TEXTE DE LECTURE:
D 15 mars 2014     H 05:29     A IRIN     C 0 messages


BAMAKO - Alors que le Mali se remet doucement de la crise politique de 2012 et de l’insurrection islamiste dans le Nord, [ http://www.irinnews.org/webspecial/mali/indexfr.html ] le nouveau gouvernement et ses partenaires mettent l’accent sur le développement à long terme. Cependant, les groupes d’aide humanitaire préviennent qu’il est urgent de répondre aux besoins humanitaires. Il faudra notamment s’assurer que les populations extrêmement vulnérables du nord du pays reçoivent plus d’aide alimentaire.

« La crise humanitaire est toujours là. Il y a des personnes qui sont extrêmement pauvres et qui ont besoin d’assistance humanitaire », a dit Mohamed Coulibaly, directeur pays d’Oxfam au Mali. Le Programme alimentaire mondial (PAM) estime [ http://www.wfp.org/countries/mali/overview ] qu’environ 1,5 million de personnes auront besoin d’aide alimentaire cette année.

Dans une déclaration de janvier [ http://www.oxfam.org/fr/pressroom/pressrelease/2014-01-31/nord-mali-bord-nouvelle-crise-alimentaire ] , 11 organisations non gouvernementales (ONG) ont tiré la sonnette d’alarme sur la pénurie alimentaire dans le nord du Mali.

Leurs préoccupations portent notamment sur : le début précoce de la saison maigre, qui commence habituellement en avril ou en mai et qui coïncide avec l’épuisement des réserves des ménages ; la dégradation des pâturages et la perte probable de bétail ; les conséquences des mauvaises récoltes de la saison 2012-2013 ; le mauvais état des routes et l’insécurité qui continuent d’entraver l’accès à l’aide.

La déclaration a également mis en garde contre une « réduction drastique » du financement de l’aide humanitaire et les dangers d’une réduction des contributions des bailleurs de fonds.

LISTE DES ENTRÉES:
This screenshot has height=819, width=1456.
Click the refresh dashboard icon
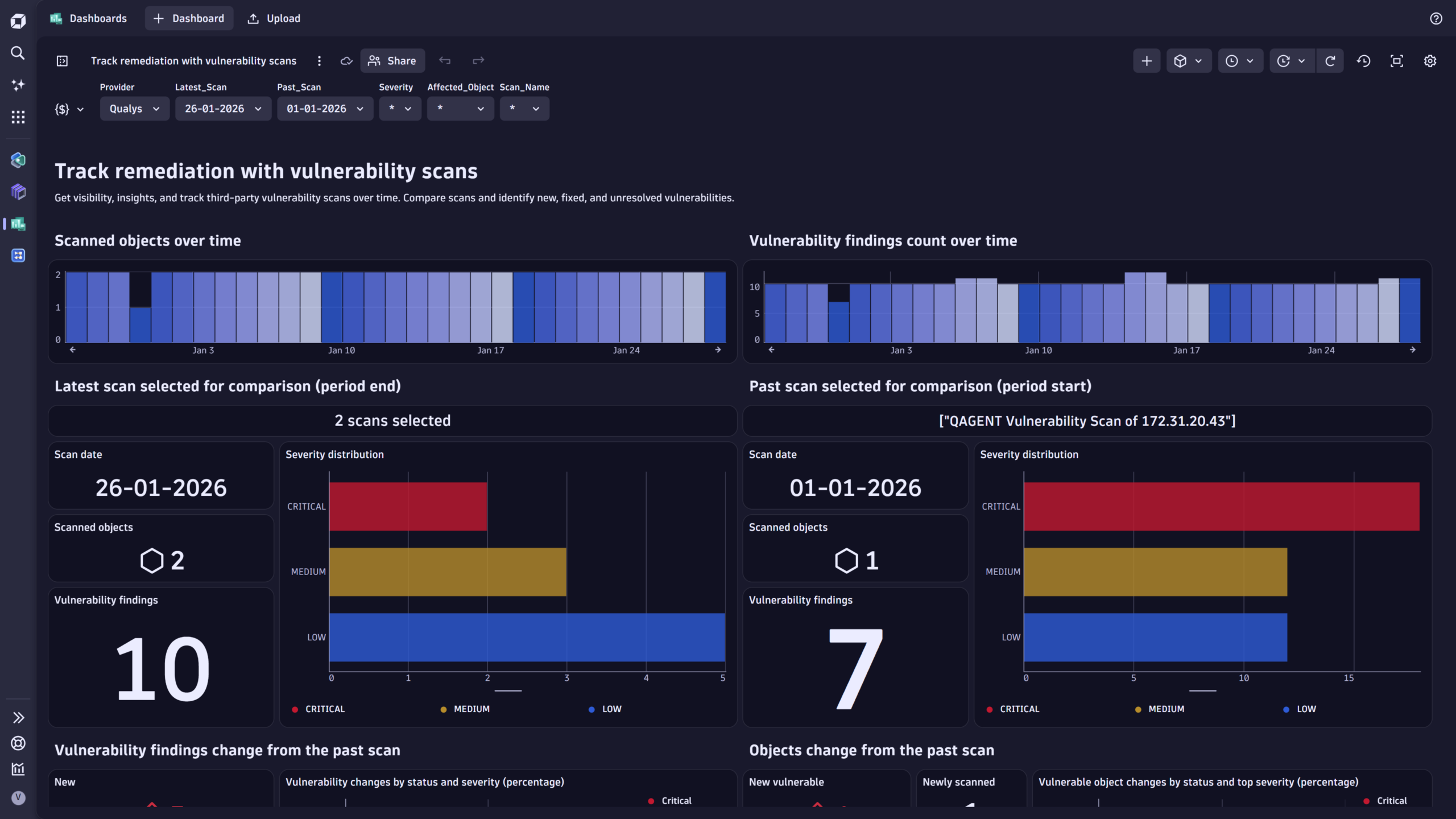1330,61
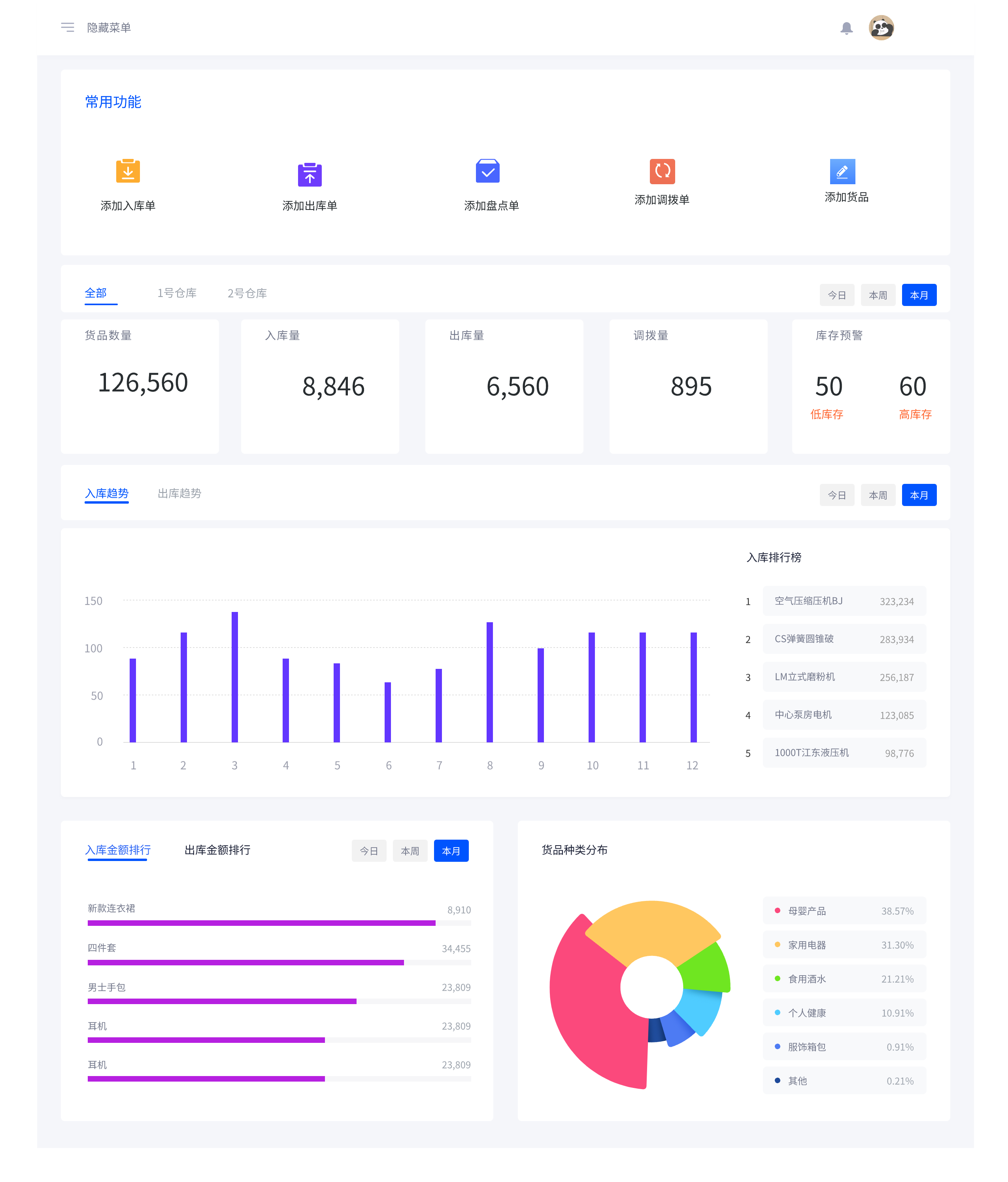Screen dimensions: 1008x1182
Task: Select 本周 in the trend chart filter
Action: pyautogui.click(x=878, y=495)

ÉNONCÉ DU PROBLÈME:
Dans l'article sur la crise humanitaire au Mali, retapez à l'identique le passage allant de « Dans une déclaration » jusqu'à « bailleurs de fonds. », bornes incluses.

RÉSULTAT ATTENDU:
Dans une déclaration de janvier [ http://www.oxfam.org/fr/pressroom/pressrelease/2014-01-31/nord-mali-bord-nouvelle-crise-alimentaire ] , 11 organisations non gouvernementales (ONG) ont tiré la sonnette d’alarme sur la pénurie alimentaire dans le nord du Mali.

Leurs préoccupations portent notamment sur : le début précoce de la saison maigre, qui commence habituellement en avril ou en mai et qui coïncide avec l’épuisement des réserves des ménages ; la dégradation des pâturages et la perte probable de bétail ; les conséquences des mauvaises récoltes de la saison 2012-2013 ; le mauvais état des routes et l’insécurité qui continuent d’entraver l’accès à l’aide.

La déclaration a également mis en garde contre une « réduction drastique » du financement de l’aide humanitaire et les dangers d’une réduction des contributions des bailleurs de fonds.